- _Problem to work on_:
Copy the lines below word for word, leaving out the pictures.

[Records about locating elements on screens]
━━━━━━━━━━━━━━━━━━━━━━━━━━━━━━

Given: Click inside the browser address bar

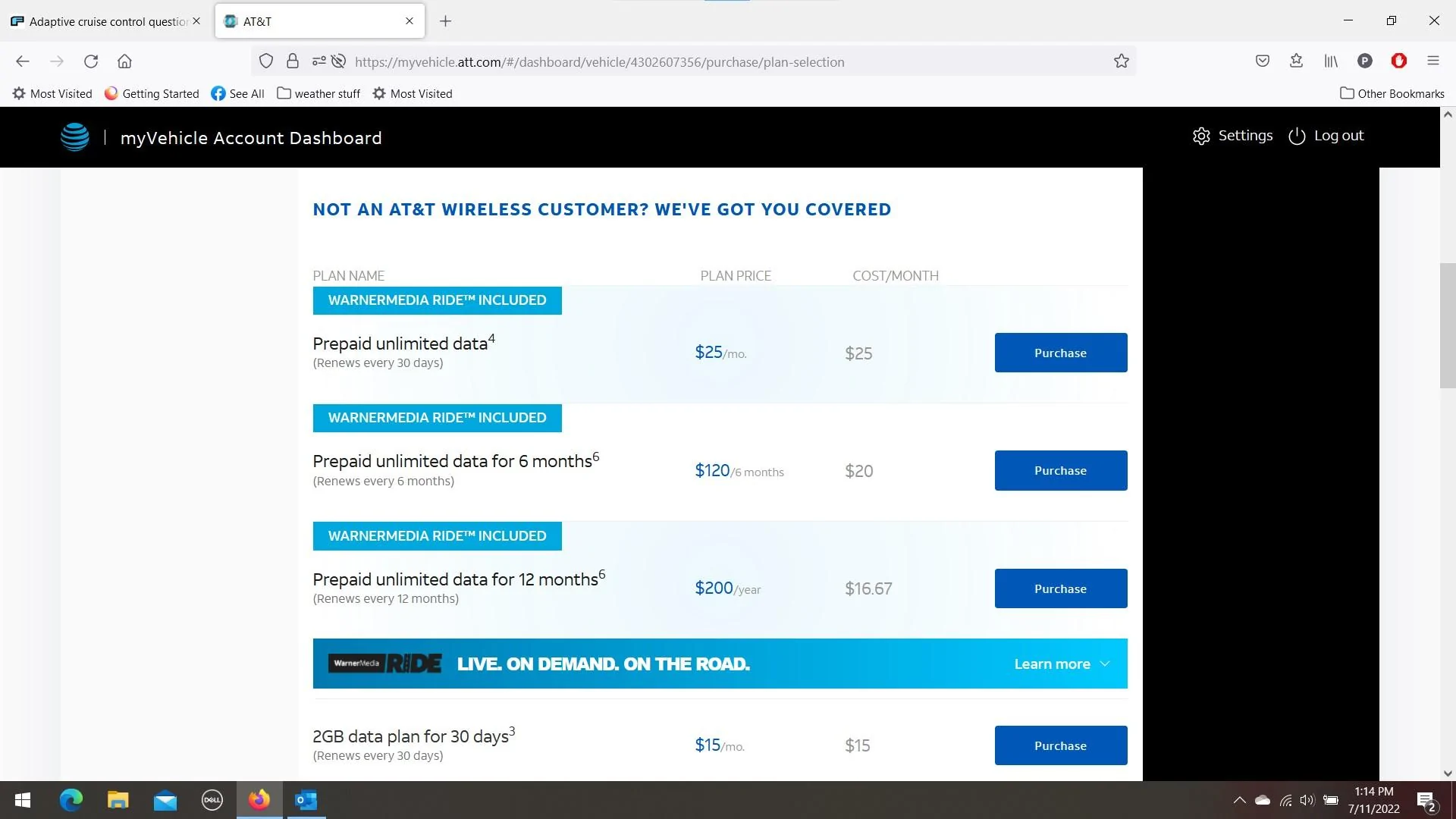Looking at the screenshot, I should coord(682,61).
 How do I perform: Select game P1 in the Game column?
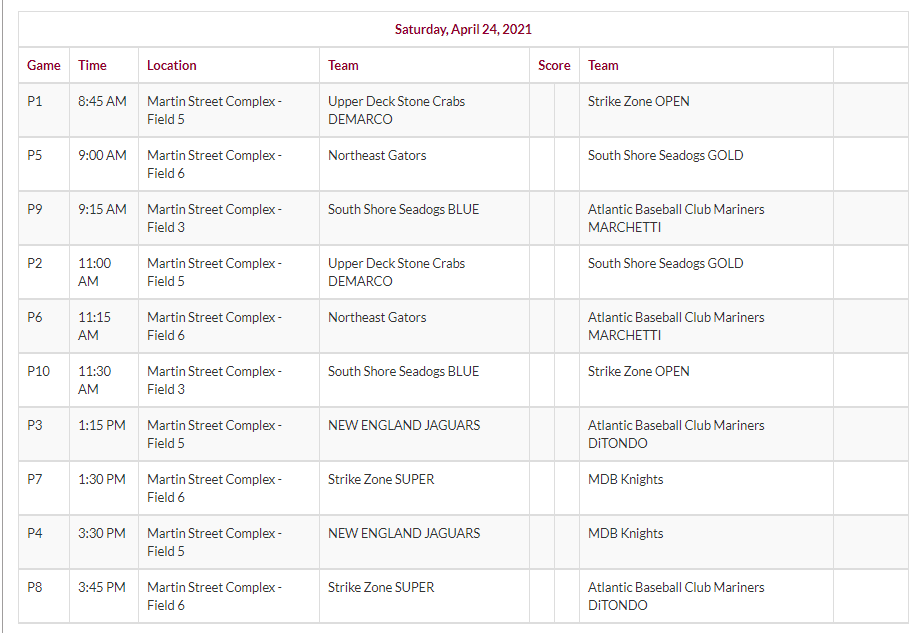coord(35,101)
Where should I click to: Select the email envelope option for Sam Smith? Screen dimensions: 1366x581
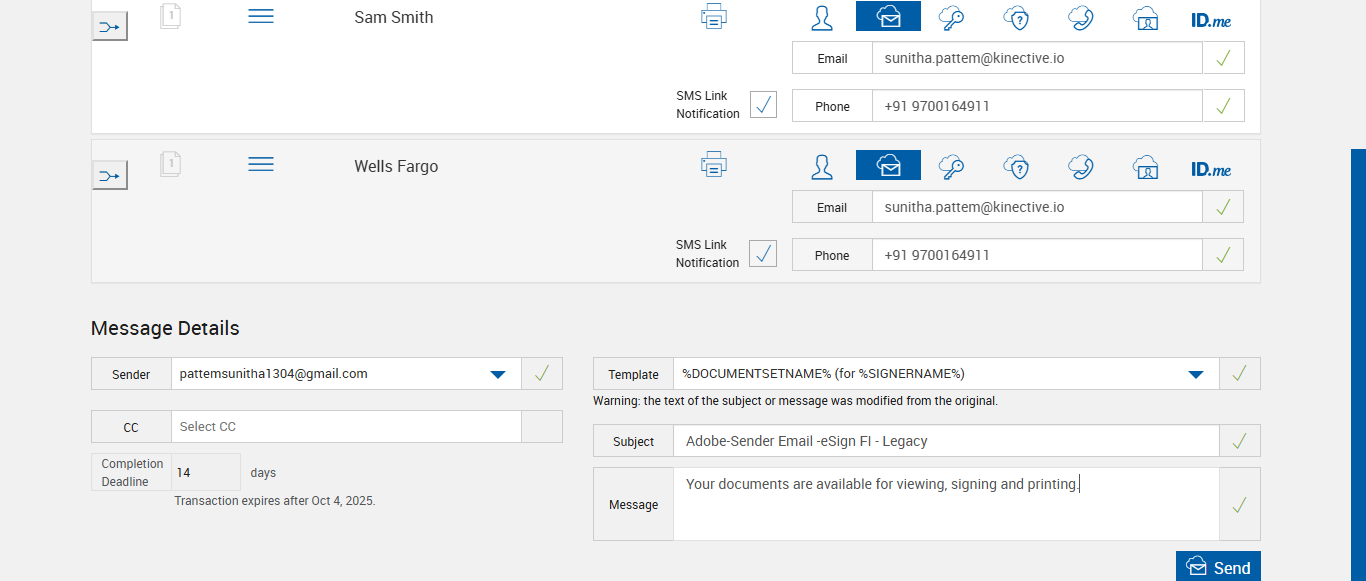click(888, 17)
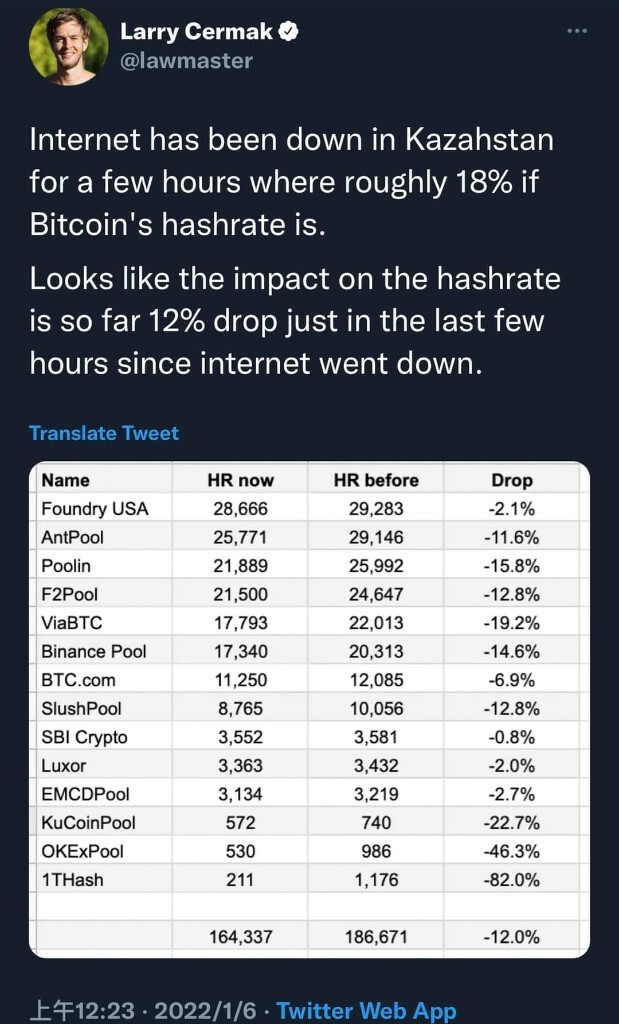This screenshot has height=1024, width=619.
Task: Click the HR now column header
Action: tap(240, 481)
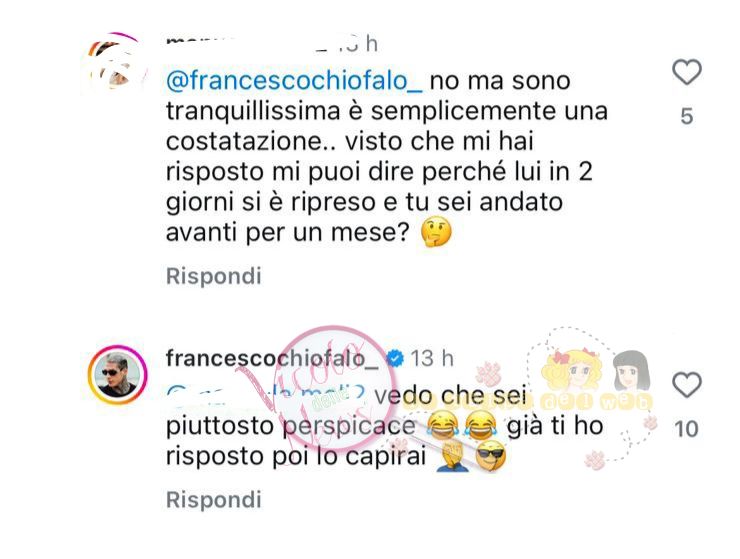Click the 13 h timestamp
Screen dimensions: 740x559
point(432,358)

━━━━━━━━━━━━━━━━━━━━━━━━━━━━━━

- _Written solution_:
Given: Click inside the browser address bar

Looking at the screenshot, I should coord(682,61).
 How do I perform: Select game P1 in the Game column?
coord(35,101)
Where should I click to: Select the email envelope option for Sam Smith? Screen dimensions: 1366x581
click(888, 17)
This screenshot has height=1024, width=619.
Task: Click the HR now column header
Action: tap(240, 481)
Click the 13 h timestamp
Screen dimensions: 740x559
point(432,358)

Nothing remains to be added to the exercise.